> Exercise prompt:
Copy out the records word for word, from the line containing "coordinates (119, 498)." down through the line containing "Image resolution: width=2000", with both of those lines included.

> Input:
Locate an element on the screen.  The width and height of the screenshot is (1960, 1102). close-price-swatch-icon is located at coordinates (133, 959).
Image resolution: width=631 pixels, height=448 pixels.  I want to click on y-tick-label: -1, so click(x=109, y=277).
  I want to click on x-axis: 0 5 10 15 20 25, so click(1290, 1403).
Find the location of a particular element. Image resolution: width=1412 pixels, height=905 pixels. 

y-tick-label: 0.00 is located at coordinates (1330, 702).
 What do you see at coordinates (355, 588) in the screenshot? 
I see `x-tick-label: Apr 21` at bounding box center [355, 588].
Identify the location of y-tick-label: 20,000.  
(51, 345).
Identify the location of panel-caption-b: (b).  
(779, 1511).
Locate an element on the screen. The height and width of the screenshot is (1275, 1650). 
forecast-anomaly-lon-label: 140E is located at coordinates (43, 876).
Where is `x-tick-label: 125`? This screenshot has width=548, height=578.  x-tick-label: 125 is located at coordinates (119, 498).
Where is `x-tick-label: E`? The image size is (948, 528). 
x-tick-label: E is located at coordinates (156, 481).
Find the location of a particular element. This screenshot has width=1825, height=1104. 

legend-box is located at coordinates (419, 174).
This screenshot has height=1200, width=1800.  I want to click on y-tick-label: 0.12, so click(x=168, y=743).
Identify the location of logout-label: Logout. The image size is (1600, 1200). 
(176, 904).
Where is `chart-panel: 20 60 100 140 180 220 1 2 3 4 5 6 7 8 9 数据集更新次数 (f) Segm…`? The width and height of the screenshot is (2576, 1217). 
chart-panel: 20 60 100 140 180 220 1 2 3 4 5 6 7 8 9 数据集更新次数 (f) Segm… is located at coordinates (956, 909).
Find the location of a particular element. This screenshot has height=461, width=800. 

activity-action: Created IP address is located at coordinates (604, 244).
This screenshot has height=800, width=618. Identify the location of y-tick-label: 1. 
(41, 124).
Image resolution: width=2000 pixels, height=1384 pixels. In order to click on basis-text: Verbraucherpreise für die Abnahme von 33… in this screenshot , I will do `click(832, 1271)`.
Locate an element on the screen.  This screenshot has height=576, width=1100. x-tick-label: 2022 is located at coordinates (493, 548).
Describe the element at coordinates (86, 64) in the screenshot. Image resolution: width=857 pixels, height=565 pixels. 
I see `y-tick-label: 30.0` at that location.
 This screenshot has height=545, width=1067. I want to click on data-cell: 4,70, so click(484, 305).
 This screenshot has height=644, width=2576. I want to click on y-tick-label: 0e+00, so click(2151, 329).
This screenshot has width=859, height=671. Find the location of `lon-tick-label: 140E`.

> Response to the exercise:
Where is `x-tick-label: 125`? This screenshot has width=548, height=578.  x-tick-label: 125 is located at coordinates (119, 498).
Where is `x-tick-label: E`? The image size is (948, 528). 
x-tick-label: E is located at coordinates (156, 481).
Find the location of a particular element. This screenshot has width=1825, height=1104. 

legend-box is located at coordinates (419, 174).
This screenshot has height=1200, width=1800.  I want to click on y-tick-label: 0.12, so click(x=168, y=743).
Identify the location of logout-label: Logout. The image size is (1600, 1200). 
(176, 904).
Where is `chart-panel: 20 60 100 140 180 220 1 2 3 4 5 6 7 8 9 数据集更新次数 (f) Segm…`? The width and height of the screenshot is (2576, 1217). 
chart-panel: 20 60 100 140 180 220 1 2 3 4 5 6 7 8 9 数据集更新次数 (f) Segm… is located at coordinates (956, 909).
Find the location of a particular element. This screenshot has height=461, width=800. 

activity-action: Created IP address is located at coordinates (604, 244).
This screenshot has height=800, width=618. Identify the location of y-tick-label: 1. 
(41, 124).
Image resolution: width=2000 pixels, height=1384 pixels. In order to click on basis-text: Verbraucherpreise für die Abnahme von 33… in this screenshot , I will do `click(832, 1271)`.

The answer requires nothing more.